The Nordic education model of curriculum-making emphasizes equality, providing the same education for all and minimizing social differences, which has set clear directions for curriculum development in Finland and Sweden (Imsen, Blossing and Moos Citation2016). This emphasis is still present, even if more individualistic views and neo-liberal reasoning have gained pace since the 1990s (Arnesen and Lundahl Citation2006; Isopahkala-Bouret et al. Citation2014). Until the last decades of the twentieth century, the two countries had been ‘basking in the mixed blessing of egalitarianism, homogenous populations and shared values’ (Eriksen Citation2005, 4). Today, questions of cultural diversity have become central. A movement from initial hegemonic attitudes of assimilation to discourses on multiculturalism and two-way integration can be seen in educational discourses across the Nordic countries. However, these discourses are multifaceted and have been influenced by the multicultural backlash and the crisis of multiculturalism the past decades, including a rising white insecurity and defensive reaction against cultural differences (Eriksen Citation2005; Hage Citation2008; Holm and Londen Citation2010). A vital concern is whether educational policies today are confined to managing pre-defined inter-ethnic relations within the nation state or reflecting a wider perspective on diversity and identity (Rizvi Citation2009).

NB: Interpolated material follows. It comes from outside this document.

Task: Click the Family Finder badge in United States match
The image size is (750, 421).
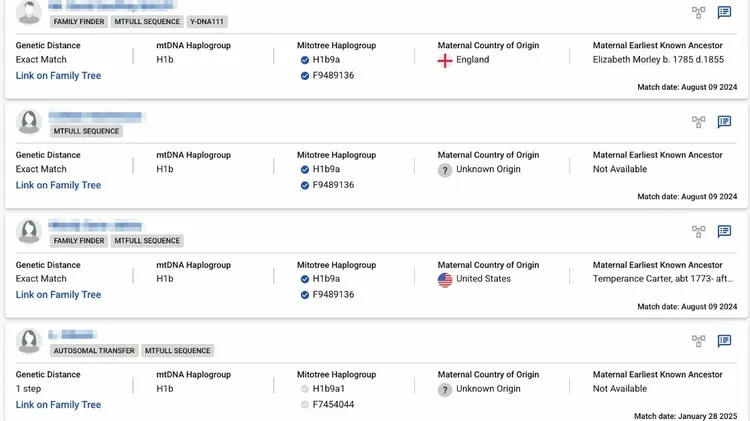Action: [x=78, y=241]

Cultural identity and the ‘multicultural’

Cultural identity in educational discourse is closely interlinked with the notion of multicultural identity, as it is often through the introduction of the ‘multicultural’ that cultural identity becomes visible (Bennett Citation1998). Yet, the definition of the ‘multicultural’ is often left curiously open and unspecified – a floating signifier within discourse (Guilherme and Dietz Citation2015). In the Scandinavian context, Sweden is generally described as the most multicultural and multilingual country as around 20% of the population is comprised of immigrants, either born abroad or with parents born aboard, and over 120 languages are spoken in the schools. Finland’s immigration trends are more recent (the 1990s) than in Sweden, and only around 7% of the population are first generation immigrants (Björklund, Björklund, and Sjöholm Citation2013). Still, since the late twentieth century the comprehensive school in both countries has been characterized as ‘multicultural’. This is mainly due to the presence of students with another cultural identity than that of students from the majority population (Bunar Citation2011; Holm and Londen Citation2010). In education, discourse on ‘the multicultural student’ commonly indicates that a certain student has multiple cultural identities while majority students have only one, and having one cultural identity is understood as the norm. Talk about multicultural students is often vague and includes stereotyping particular student groups. In Europe there has been a strong focus on immigrant students as representing the ‘multicultural’, whereas in the US multicultural discourses have also traditionally been linked to ethnic minority students (Hahl and Löfström Citation2016; Holm and Zilliacus Citation2009).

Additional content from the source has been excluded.